Asistí la tarde del viernes a la presentación de un libro que recoge la memoria sobre “Represión, silencio y olvido” en Hervás y el Alto Ambroz. Su autor, Francisco Moriche Mateos, maestro en Hervás, estuvo acompañado por varias personas, todas ellas del entorno socialista, que era el organizador del acto.
Una vez más, aquello se convirtió en una mezcla casi emocional de datos y de recuerdos, de reflexiones y de deseos, de aportaciones y de deducciones evidentes. El autor habla con los datos pero también, y bastante, con el corazón. ¿Quién se lo podría prohibir? Siempre que acudo a un acto de este tipo experimento las mismas sensaciones: siento desazón por vivir en una comunidad que niega casi por sistema a una de sus partes la recuperación de la memoria de sus seres queridos. Y cada día estoy más convencido de que lo hace porque en su memoria colectiva se esconden dos peligros: el de despertar fantasmas y el de verse reconocidos como sucesores y descendientes de los que se ejercitaron en actos totalmente rechazables e injustificados.
Tengo que afirmar que jamás he visto en los que trabajan en la recuperación de la memoria ni el más mínimo interés en señalar a nadie individualmente como verdugo ni como ejecutor, aunque es evidente que no hay más que rascar para que las identidades afloren y queden a la intemperie los que tienen que quedar. Por el contrario, creo que siempre, de una forma sistemática, los autores de estos trabajos se encargan de recordar que los descendientes no tienen por qué cargar con los pecados de sus antecesores, salvo, por supuesto, que sigan defendiendo los mismos despropósitos. Y tampoco he tenido nunca la impresión de que sus intenciones vayan más allá del límite de la identificación y de la honra de la memoria de los represaliados. Así que los fantasmas los van a seguir teniendo los que siempre los tienen y no quieren desprenderse de ellos por no enfrentarse a la realidad serenamente para superarla.
La reconciliación es deseable y siempre posible; el perdón es más difícil y no se puede exigir, pero sí se puede pedir y seguramente conseguir. Pero, por favor, no invirtamos los papeles: hay unos culpables y unos perjudicados: a veces parece todo lo contrario.
Describir los elementos de la represión debe ser tarea de todos, no solo de los historiadores, aunque son ellos los que mejor deben sistematizarla. Después tiene que venir el análisis de las causas, para descubrir que ninguna la puede justificar. Y lo mismo hay que hacer con el silencio ominoso hacia esas víctimas de la represión y con la presión para que se las deje en el olvido. Es evidente que esto último, a pesar de todo, no se puede conseguir: los trabajos y las publicaciones son cada día más extensos e ilustrativos y las asociaciones cada día son más numerosas y constantes en sus esfuerzos.

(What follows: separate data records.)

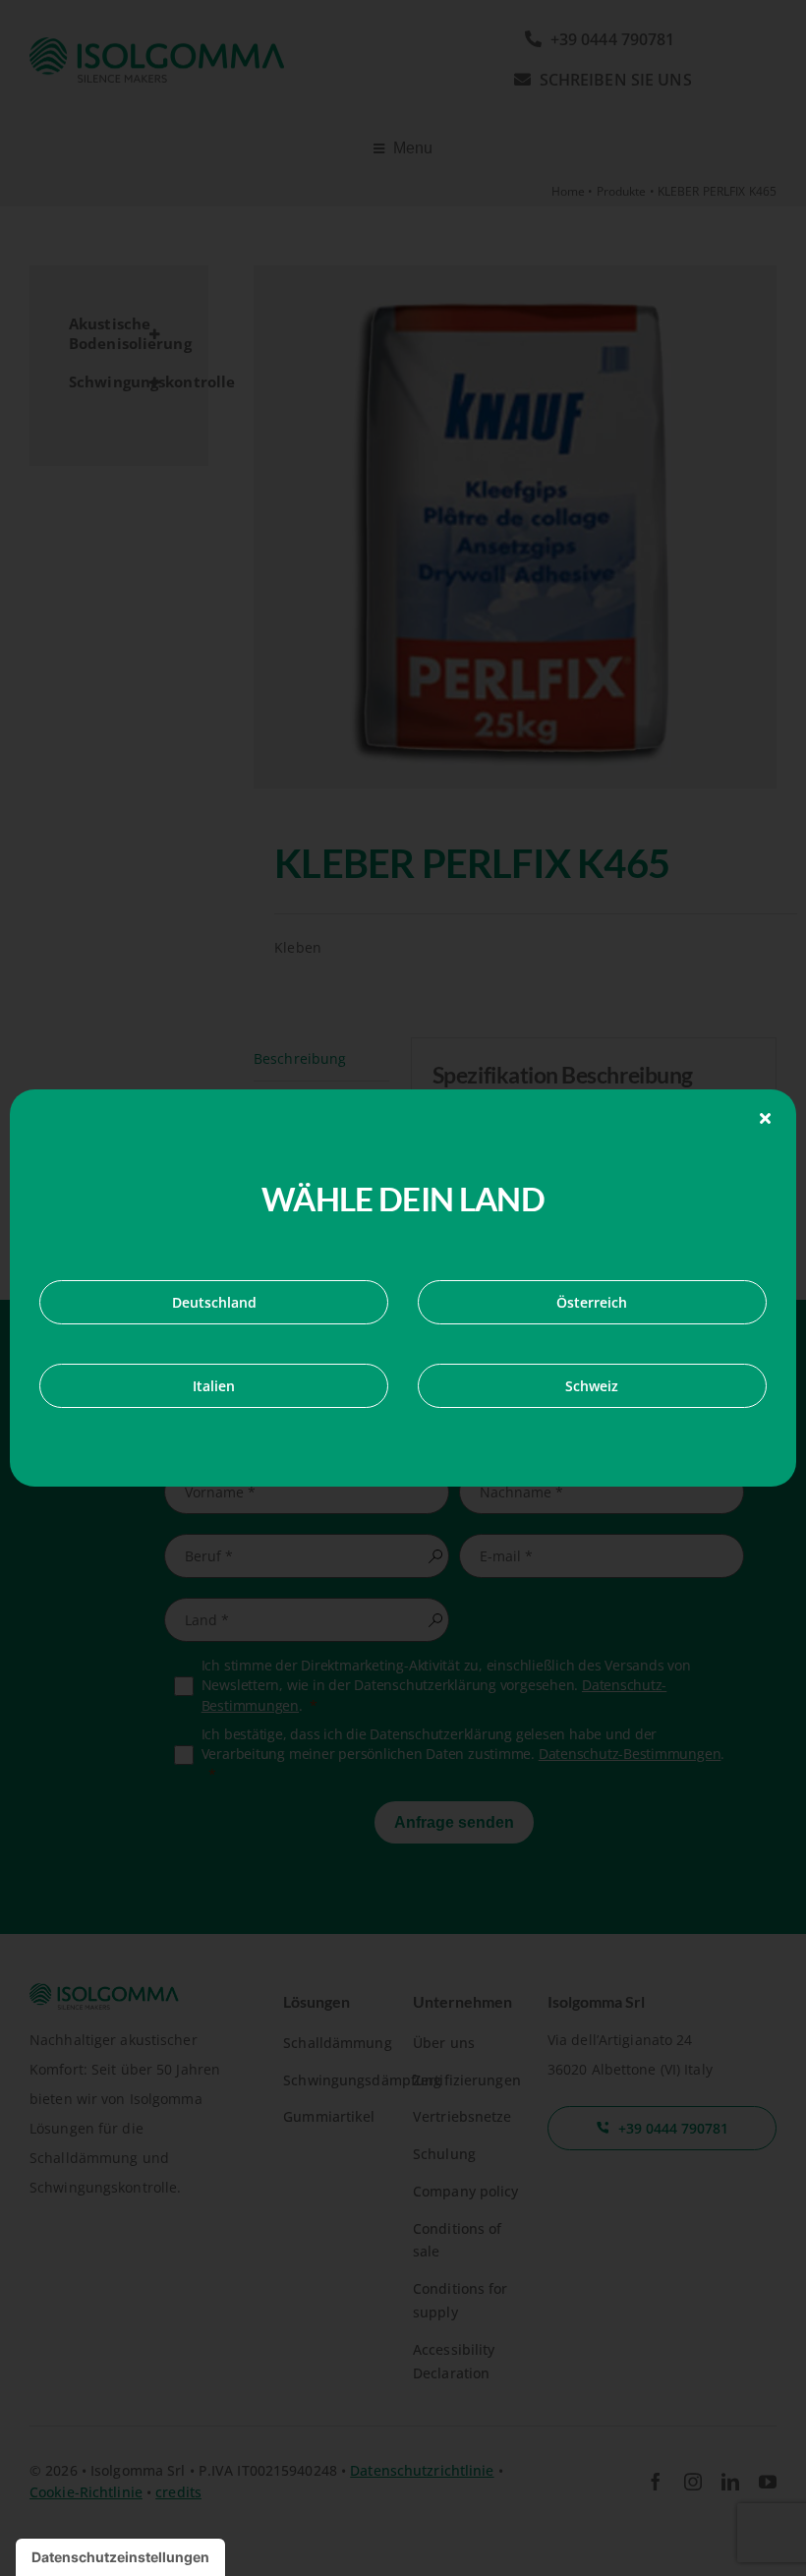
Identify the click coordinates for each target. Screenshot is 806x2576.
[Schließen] (765, 1118)
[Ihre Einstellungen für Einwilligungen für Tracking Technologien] (120, 2557)
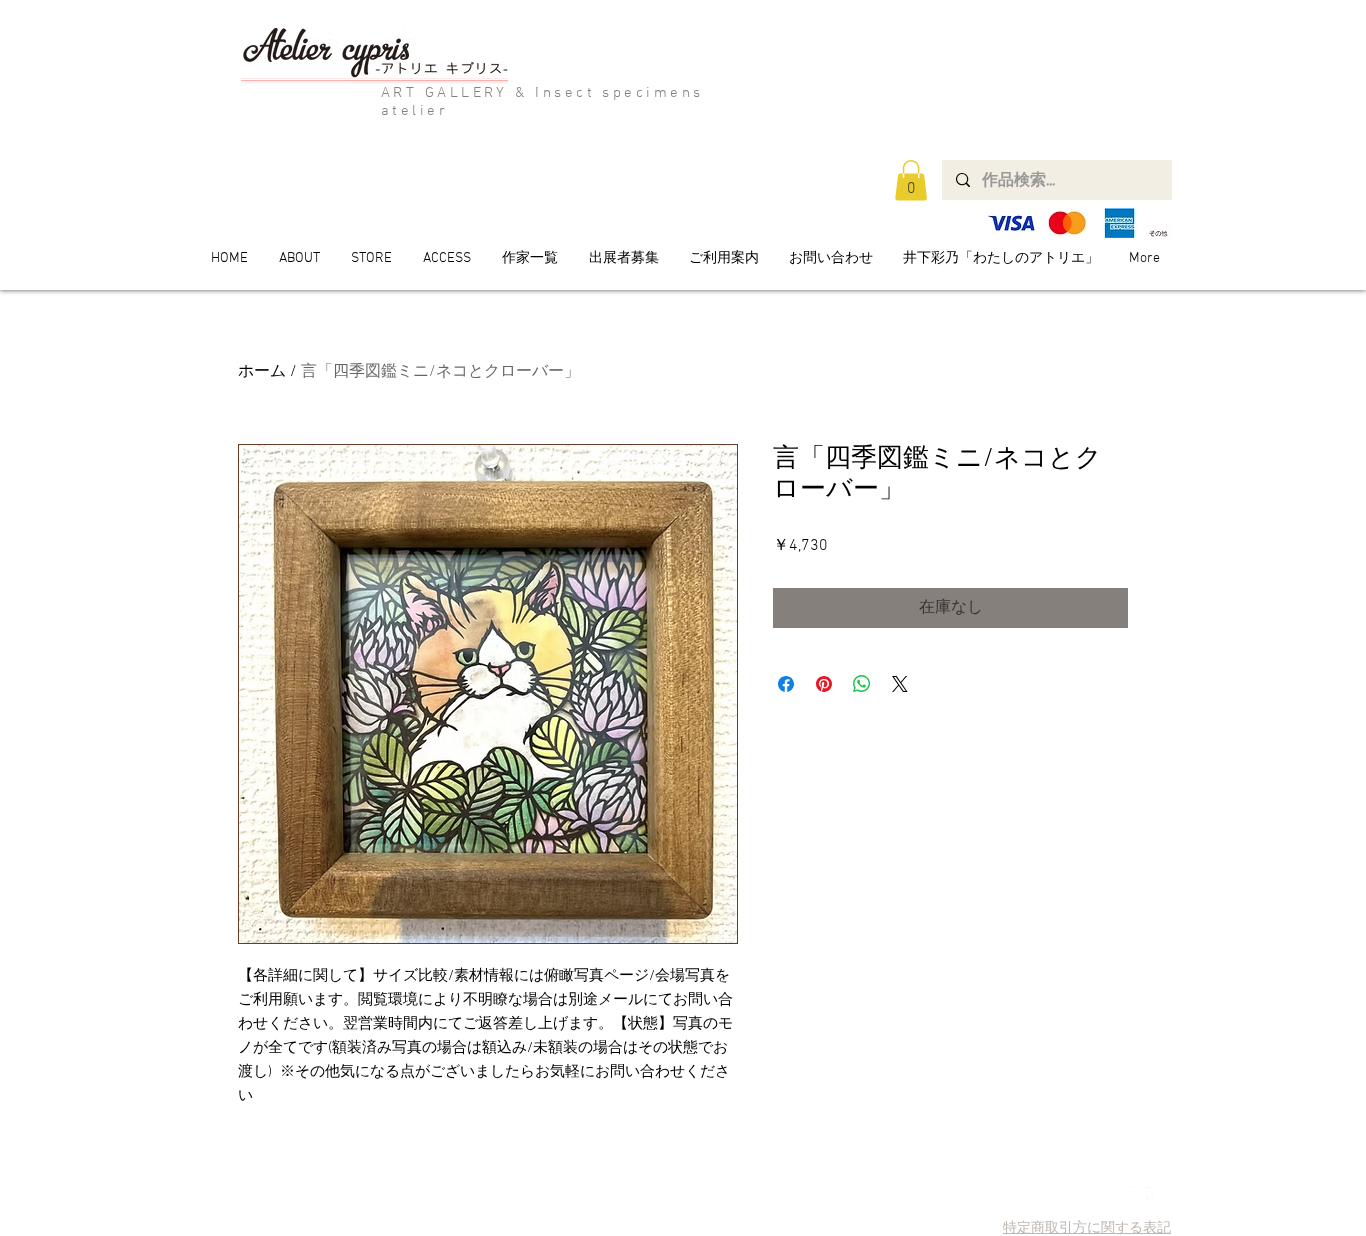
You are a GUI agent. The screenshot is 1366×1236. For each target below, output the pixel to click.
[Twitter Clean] (1128, 1196)
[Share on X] (900, 684)
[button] (911, 180)
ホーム (262, 372)
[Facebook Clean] (1156, 1196)
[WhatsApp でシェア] (862, 684)
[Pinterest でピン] (824, 684)
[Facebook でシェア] (786, 684)
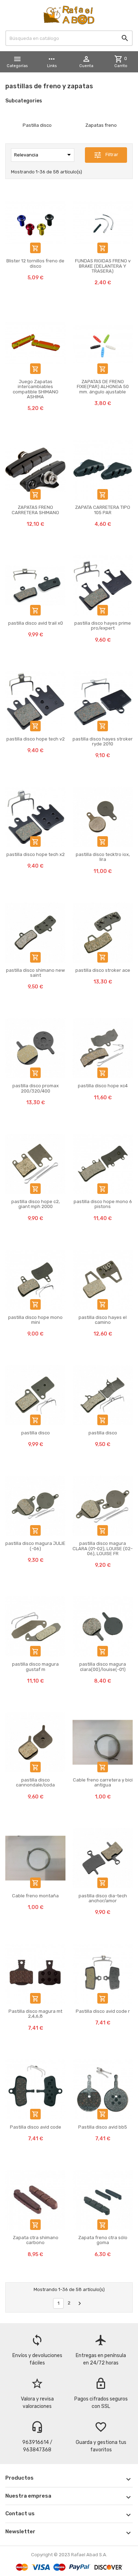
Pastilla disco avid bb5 (102, 2127)
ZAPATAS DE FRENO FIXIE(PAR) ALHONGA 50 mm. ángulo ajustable (103, 386)
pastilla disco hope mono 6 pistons (103, 1204)
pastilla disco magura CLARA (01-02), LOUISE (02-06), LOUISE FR (103, 1548)
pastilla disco (35, 1432)
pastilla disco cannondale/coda (35, 1782)
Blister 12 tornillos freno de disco (35, 263)
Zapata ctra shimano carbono (35, 2240)
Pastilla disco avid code (35, 2127)
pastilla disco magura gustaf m (35, 1666)
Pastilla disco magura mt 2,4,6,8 (35, 2014)
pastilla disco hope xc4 (103, 1085)
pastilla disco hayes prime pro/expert (102, 625)
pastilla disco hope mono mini (35, 1320)
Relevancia (43, 154)
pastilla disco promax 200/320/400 (35, 1088)
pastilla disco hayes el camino (103, 1320)
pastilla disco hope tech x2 (35, 854)
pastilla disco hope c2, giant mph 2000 (35, 1204)
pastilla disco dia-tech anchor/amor (103, 1898)
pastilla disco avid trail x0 (35, 623)
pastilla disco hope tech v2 (35, 739)
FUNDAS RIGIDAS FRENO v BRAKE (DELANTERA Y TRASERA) (103, 266)
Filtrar (105, 155)
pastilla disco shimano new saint (35, 973)
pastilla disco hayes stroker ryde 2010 (103, 741)
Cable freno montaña (35, 1895)
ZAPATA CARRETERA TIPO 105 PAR (102, 510)
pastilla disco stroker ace (102, 970)
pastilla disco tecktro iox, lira (103, 857)
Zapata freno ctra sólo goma (102, 2240)
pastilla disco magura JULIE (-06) (35, 1546)
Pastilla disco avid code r (103, 2011)
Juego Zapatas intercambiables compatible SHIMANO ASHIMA (35, 389)
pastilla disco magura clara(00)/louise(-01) (102, 1666)
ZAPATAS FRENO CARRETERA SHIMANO (35, 510)
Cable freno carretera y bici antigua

Son muchísimas las variables que se pueden analizar después de la descripción de los datos. Yo me suelo fijar con un poquito más de atención en estos dos: la sociología de los represaliados y la situación en la que quedaron sus familias durante muchos años en el régimen dictatorial. La primera variante me da para este libro (y para todos) albañiles, maestros, ebanistas, braceros, sindicalistas, panaderos… En fin, todos como del barrio de Salamanca de Madrid. Y todavía hay paisanos muertos de hambre (o sea, la peor calaña, la de los esclavos agradecidos) que no quieren oír hablar de ricos y pobres como causa inicial de casi todo. La imagen de las familias de los represaliados me hace contemplar todo un collar de escenas lamentables de silencios, apartamientos, rechazos, violencias sicológicas y vidas reprimidas que prefiero no desarrollar.
Dice un lúcido todavía Francisco Ayala que “la vida es una invención, y la literatura, memoria perfeccionada”. Creo que tiene toda la razón. Pero la vida, para ser vivida tiene que ser real, por existente y por condiciones, si no, todo es mentira. La de los represaliados no fue real por su ausencia, la de sus familiares nunca lo fue del todo por sus limitaciones y silencios. La literatura perfecciona la memoria, también estos libros que asumen la tarea de decir bellamente lo que existió y andaba en el olvido, en el confuso olvido del fondo de la memoria.
Y ahora, a levantar al país en armas (léase a vender periódicos y búsquense las polisemias) por acudir o no a llevar un ramo de flores a un monumento que conoce todo hijo de vecino y que lleva en la onda cinco años. Hala, a sacar perras, a saciar vanidades personales y a encabronar a todos. Qué país de contrastes y de falsos mercaderes de los templos.
Escribo de mañana. Yo me voy a mi madre, que vive en mi memoria a cada instante.